> _READING PASSAGE_
# Ich habe zehn Jahre / seit zehn Jahren Musik studiert



## Jack.D

Hello,

I have these two sentences:

- Ich habe zehn Jahre Musik studiert.

- Ich habe seit zehn Jahren Musik studiert.

Are both of them convey the same exact meaning? are both of them imply that the process is continuous from ten years *till this moment*?

Thanks!


----------



## perpend

I think if you want to include the "up until now" feeling, you need the present.

_Ich studiere seit zehn Jahren Musik._

That's my non-native input.


----------



## 1Nosferatu2

Perpend is right.

_Ich habe zehn Jahre Muisk studiert_ - _I studied music for ten years._ A typical case for the Simple Past in English. It's finished. German usually uses the Perfect Tense here.

_Ich studiere seit zehn Jahren Musik__ - I've been studying music for ten years._ Present Perfect. The activity is still going on; "up until now". I think the Present Perfect Simple (_I've studied music for...) _would be ok too.


_Ich habe seit zehn Jahren Musik studiert* - _This doesn't work in German, it's not correct.

> _ACTION ITEM_
Copy, word for word, the part of the forum thread on German tenses above that opens with the words containing "Perpend is right." and closes with "for...) _would be ok too.".

> _DATA SECTION_
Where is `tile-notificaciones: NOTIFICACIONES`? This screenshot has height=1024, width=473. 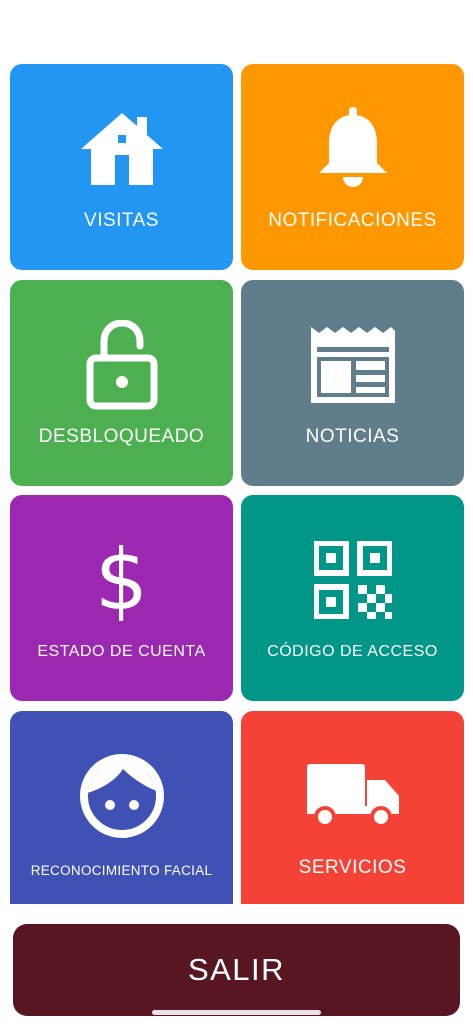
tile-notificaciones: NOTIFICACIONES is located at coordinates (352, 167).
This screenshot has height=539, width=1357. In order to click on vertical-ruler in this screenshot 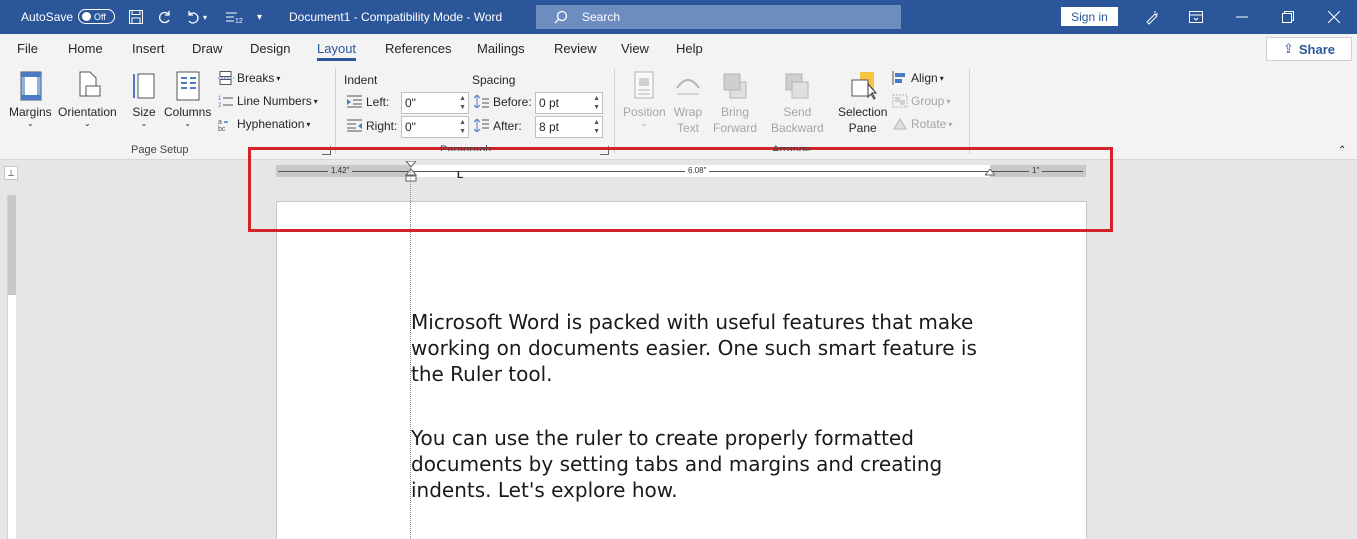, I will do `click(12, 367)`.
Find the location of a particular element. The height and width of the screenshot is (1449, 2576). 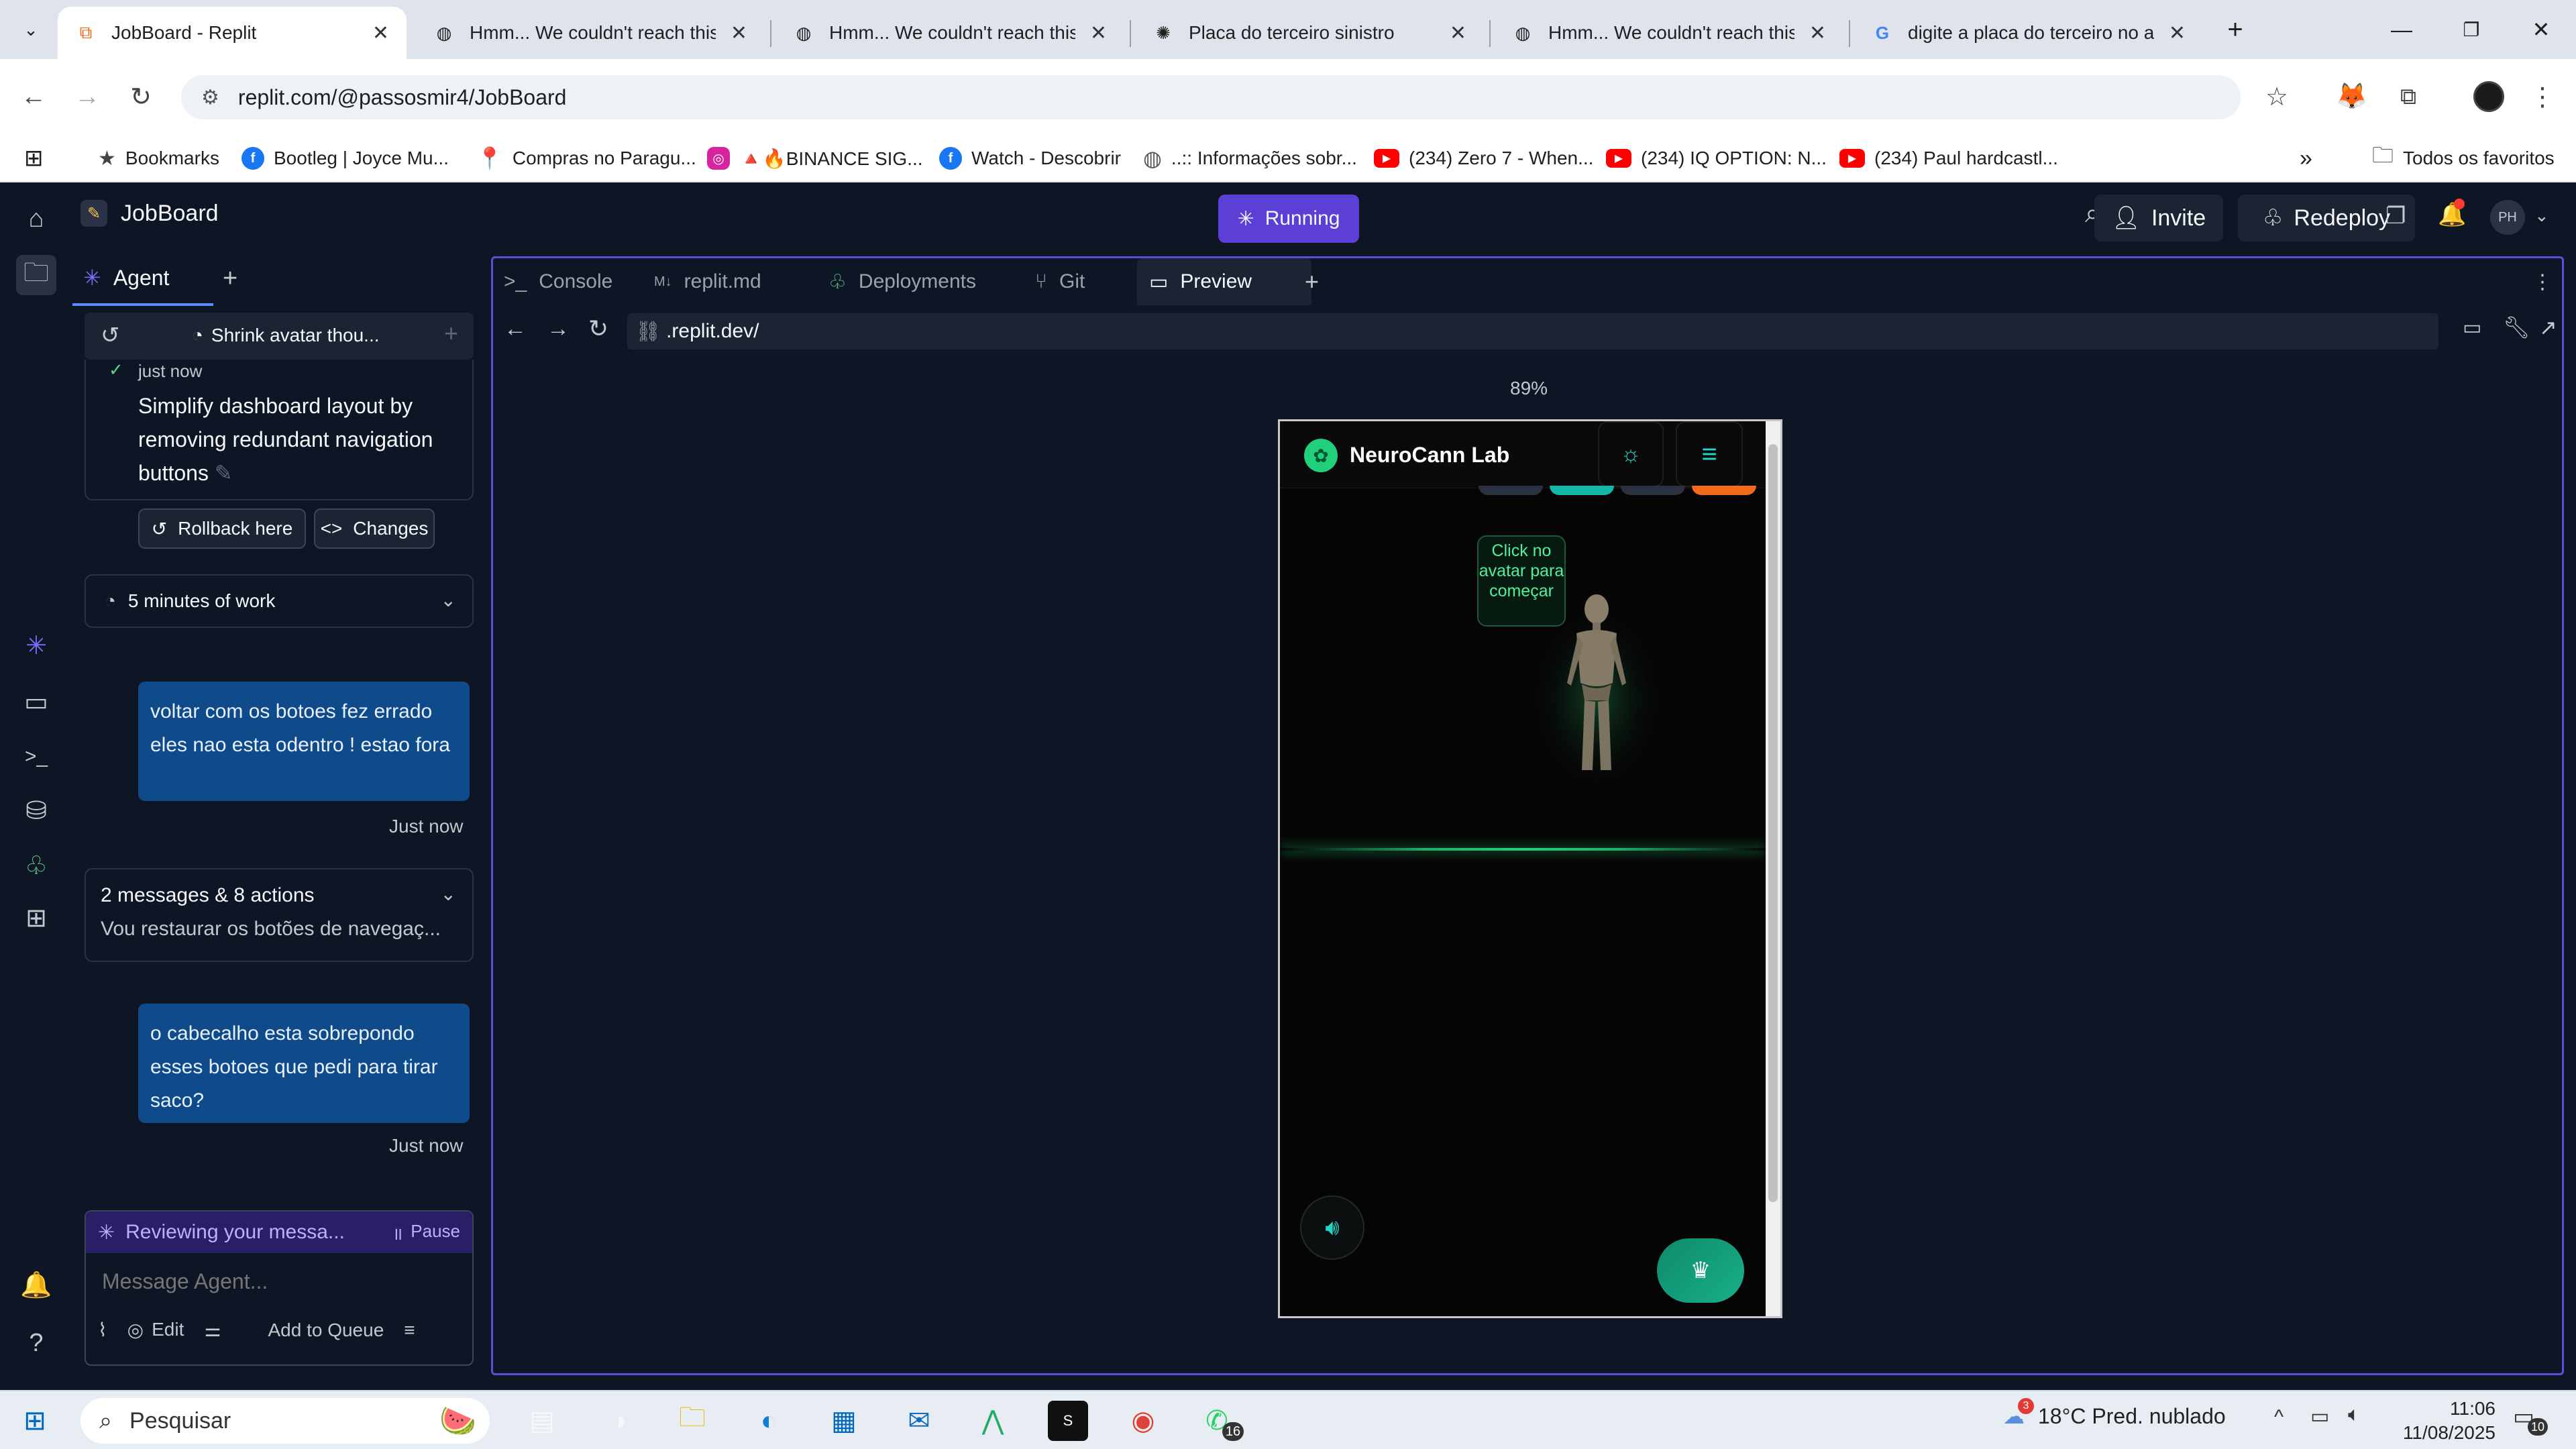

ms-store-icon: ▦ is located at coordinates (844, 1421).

> _RESULT OF THIS EXERCISE_
Perpend is right.

_Ich habe zehn Jahre Muisk studiert_ - _I studied music for ten years._ A typical case for the Simple Past in English. It's finished. German usually uses the Perfect Tense here.

_Ich studiere seit zehn Jahren Musik__ - I've been studying music for ten years._ Present Perfect. The activity is still going on; "up until now". I think the Present Perfect Simple (_I've studied music for...) _would be ok too.